Special Report – Gary Chao

What better way to celebrate Macau Business’s 17th anniversary than to showcase 17 locals aged 35 and younger with the kind of talent that boosts our confidence in the future?

MB May 2021 Special Report | 17 talented young people

There is no one else in Macau who can boast having ascended to the Chief Executive’s top advisory body at the age of 31. No wonder he’s seen as a future leader of Macau.

No one in their right mind can claim to know what will happen 20 or 30 years from now, but the truth is that Gary Chao seems predestined to fly high.

At the age of 30, he was chosen by Ho Iat Seng to join the Executive Board and in so doing became the youngest ever member of the Chief Executive’s powerful top advisory body.
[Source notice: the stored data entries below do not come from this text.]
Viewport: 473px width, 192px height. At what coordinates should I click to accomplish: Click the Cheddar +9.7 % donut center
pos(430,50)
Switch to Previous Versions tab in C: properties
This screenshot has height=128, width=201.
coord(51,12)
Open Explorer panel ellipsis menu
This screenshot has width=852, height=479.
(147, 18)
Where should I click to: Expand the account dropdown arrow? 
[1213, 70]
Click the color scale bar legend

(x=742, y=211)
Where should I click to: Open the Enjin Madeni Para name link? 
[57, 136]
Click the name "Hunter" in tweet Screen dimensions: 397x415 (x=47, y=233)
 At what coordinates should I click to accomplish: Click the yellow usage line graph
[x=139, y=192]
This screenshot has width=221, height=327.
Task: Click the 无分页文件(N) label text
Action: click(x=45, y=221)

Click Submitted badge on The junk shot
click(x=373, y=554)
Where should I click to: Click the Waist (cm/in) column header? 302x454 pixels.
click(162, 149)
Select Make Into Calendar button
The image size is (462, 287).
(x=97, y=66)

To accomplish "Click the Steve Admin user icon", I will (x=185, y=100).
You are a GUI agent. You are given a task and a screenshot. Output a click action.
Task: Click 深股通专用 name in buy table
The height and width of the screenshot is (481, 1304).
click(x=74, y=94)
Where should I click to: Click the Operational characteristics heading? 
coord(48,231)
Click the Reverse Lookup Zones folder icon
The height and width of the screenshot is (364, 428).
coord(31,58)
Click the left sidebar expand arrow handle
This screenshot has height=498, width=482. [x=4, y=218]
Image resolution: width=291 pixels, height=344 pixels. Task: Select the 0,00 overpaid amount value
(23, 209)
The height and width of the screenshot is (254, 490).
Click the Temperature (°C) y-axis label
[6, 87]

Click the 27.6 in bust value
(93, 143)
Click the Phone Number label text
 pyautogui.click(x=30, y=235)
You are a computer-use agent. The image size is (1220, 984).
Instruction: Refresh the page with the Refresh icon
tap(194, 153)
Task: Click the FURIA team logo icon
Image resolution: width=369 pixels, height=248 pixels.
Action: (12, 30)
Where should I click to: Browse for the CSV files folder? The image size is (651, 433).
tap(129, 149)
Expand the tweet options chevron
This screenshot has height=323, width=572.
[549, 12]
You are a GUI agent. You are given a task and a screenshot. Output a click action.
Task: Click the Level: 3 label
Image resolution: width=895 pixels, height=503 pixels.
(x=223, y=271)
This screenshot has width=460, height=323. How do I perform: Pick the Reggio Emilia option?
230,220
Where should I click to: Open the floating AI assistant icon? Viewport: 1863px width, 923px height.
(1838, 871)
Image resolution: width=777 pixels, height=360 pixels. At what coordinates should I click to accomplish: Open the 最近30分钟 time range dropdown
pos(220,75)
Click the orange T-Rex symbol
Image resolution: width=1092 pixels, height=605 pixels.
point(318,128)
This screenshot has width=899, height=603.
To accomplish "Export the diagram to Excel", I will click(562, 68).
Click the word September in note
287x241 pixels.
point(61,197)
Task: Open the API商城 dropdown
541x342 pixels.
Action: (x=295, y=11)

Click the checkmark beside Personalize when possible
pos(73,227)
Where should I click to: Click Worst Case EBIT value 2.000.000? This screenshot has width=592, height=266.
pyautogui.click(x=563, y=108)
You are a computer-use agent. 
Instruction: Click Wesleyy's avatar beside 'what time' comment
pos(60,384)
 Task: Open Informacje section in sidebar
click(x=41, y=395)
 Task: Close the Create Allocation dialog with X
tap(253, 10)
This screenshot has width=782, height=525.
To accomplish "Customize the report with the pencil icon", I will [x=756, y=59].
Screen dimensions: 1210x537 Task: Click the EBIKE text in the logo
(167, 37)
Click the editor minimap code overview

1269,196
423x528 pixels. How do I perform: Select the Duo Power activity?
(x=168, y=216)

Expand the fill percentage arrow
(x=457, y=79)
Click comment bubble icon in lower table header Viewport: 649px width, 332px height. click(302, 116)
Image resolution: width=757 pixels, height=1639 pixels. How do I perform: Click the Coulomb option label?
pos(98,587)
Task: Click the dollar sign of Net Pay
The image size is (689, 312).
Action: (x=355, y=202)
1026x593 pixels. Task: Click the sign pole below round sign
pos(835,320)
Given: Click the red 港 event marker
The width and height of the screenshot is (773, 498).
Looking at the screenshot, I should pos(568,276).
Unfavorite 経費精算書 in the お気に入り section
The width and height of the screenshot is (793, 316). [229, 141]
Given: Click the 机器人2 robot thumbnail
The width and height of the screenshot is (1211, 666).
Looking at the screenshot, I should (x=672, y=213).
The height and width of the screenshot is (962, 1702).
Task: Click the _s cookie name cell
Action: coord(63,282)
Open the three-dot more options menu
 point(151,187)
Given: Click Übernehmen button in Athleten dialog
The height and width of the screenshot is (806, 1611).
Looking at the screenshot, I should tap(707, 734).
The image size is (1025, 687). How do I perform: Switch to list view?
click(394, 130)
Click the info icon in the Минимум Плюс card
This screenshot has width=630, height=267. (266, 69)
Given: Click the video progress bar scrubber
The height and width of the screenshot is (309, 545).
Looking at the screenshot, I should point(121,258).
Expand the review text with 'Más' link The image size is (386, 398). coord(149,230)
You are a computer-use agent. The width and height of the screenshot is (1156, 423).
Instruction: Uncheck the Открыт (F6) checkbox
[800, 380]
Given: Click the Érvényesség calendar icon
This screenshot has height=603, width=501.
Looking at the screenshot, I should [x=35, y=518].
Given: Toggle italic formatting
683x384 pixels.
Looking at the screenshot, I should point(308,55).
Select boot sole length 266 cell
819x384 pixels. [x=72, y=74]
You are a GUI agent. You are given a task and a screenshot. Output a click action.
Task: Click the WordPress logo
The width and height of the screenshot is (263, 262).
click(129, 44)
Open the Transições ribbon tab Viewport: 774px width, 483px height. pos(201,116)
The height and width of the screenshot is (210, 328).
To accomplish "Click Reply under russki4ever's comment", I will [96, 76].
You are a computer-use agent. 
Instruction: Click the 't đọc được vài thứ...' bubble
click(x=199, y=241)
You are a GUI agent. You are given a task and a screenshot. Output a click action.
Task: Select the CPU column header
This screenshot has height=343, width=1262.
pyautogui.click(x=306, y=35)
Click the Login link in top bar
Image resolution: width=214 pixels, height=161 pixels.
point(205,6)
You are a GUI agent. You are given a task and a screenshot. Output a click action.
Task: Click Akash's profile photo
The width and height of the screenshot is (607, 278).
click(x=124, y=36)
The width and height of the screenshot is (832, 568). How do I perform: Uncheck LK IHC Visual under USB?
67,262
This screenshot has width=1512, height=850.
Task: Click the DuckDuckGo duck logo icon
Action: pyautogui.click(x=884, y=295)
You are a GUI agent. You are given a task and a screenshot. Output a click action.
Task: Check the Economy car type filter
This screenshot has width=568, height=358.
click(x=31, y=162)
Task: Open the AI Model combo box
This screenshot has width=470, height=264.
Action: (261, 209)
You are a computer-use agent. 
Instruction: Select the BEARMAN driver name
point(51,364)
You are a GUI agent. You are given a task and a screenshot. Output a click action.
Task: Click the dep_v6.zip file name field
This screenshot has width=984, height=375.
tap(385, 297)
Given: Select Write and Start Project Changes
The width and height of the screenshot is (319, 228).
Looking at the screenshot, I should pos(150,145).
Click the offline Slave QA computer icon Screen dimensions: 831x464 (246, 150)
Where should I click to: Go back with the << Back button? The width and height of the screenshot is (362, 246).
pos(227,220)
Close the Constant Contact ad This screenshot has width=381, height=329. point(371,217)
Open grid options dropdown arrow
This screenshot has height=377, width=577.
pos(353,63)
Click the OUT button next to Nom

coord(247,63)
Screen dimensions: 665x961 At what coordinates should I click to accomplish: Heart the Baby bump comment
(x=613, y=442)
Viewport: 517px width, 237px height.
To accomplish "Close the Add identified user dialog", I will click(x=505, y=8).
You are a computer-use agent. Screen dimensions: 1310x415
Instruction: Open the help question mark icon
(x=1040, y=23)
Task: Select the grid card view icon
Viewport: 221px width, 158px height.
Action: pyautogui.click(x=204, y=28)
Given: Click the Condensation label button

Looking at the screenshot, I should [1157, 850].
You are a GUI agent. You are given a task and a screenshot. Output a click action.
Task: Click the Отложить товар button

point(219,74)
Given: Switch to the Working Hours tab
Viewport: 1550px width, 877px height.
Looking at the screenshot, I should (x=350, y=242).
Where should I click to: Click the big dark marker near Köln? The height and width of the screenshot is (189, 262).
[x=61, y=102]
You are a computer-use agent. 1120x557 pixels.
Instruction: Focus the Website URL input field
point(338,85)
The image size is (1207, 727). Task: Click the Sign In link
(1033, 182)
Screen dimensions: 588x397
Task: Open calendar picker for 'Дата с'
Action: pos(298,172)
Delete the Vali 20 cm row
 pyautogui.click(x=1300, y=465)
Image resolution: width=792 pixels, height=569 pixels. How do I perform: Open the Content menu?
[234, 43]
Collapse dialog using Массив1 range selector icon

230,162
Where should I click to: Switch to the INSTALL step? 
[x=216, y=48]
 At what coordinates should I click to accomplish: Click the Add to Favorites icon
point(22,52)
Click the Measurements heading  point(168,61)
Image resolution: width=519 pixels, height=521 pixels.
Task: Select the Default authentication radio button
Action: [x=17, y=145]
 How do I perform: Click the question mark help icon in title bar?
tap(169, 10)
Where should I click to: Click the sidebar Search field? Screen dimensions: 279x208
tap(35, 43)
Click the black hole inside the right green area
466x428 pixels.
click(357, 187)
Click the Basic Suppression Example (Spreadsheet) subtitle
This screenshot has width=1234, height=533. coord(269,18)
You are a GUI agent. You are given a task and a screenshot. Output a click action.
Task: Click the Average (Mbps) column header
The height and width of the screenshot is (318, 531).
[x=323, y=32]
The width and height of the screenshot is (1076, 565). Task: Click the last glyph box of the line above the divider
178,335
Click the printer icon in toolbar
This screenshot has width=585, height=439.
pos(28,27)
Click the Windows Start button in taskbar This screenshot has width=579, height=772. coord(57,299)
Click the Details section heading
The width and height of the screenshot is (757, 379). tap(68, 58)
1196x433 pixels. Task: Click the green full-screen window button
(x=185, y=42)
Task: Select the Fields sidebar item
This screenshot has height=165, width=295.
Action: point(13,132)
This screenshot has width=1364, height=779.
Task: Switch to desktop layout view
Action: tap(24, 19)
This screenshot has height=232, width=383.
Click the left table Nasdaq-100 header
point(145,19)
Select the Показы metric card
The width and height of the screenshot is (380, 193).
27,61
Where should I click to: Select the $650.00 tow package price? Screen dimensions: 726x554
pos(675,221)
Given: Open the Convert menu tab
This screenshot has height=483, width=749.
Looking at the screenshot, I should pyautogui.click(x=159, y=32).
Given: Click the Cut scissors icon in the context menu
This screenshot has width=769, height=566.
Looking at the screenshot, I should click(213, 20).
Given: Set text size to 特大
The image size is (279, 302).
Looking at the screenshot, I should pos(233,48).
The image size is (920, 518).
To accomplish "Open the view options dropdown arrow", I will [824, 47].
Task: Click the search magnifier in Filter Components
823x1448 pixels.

Though Gary Chao and Ho Iat Seng only met in mid-2019, when the latter was preparing his candidacy, Gary had already been travelling a path that would, sooner or later, take him to the top.

At a very young age he assumed leadership of the Student Association at his high school, and when he went to study physics at Peking University, he chaired a group of Macau students.

Thus, it was not long before he had joined and begun leading the Macau New Chinese Youth Association. It was then that he began, for the first time, to participate actively in various government advisory bodies.

After completing his master’s degree in Economics at the University of Hong Kong, Mr Chao came back to Macau to stay, finding employment with the local branch of the Bank of China (BOC), where he remains to this day.

Gary would stand out among his peers at the Bank of China, as well: he was named General Director of the BOC Macau Youth Association and often serves as one of the Bank’s representatives in public endeavours.

With all this under his belt, Gary Chao has what it takes to become a political leader of the future.

If not in these next elections, then certainly in those to come, it will be natural to see him join the Legislative Assembly and begin amassing political experience.

Gary has everything else he might need: prestige, resume, network.

And all that at just 31.

“Twenty years from now, I think I will also be in a position that allows me to use my energy and skills to fulfil [my potential], regardless of whether that is in the Government, in a company or in civil society,” he said in an interview.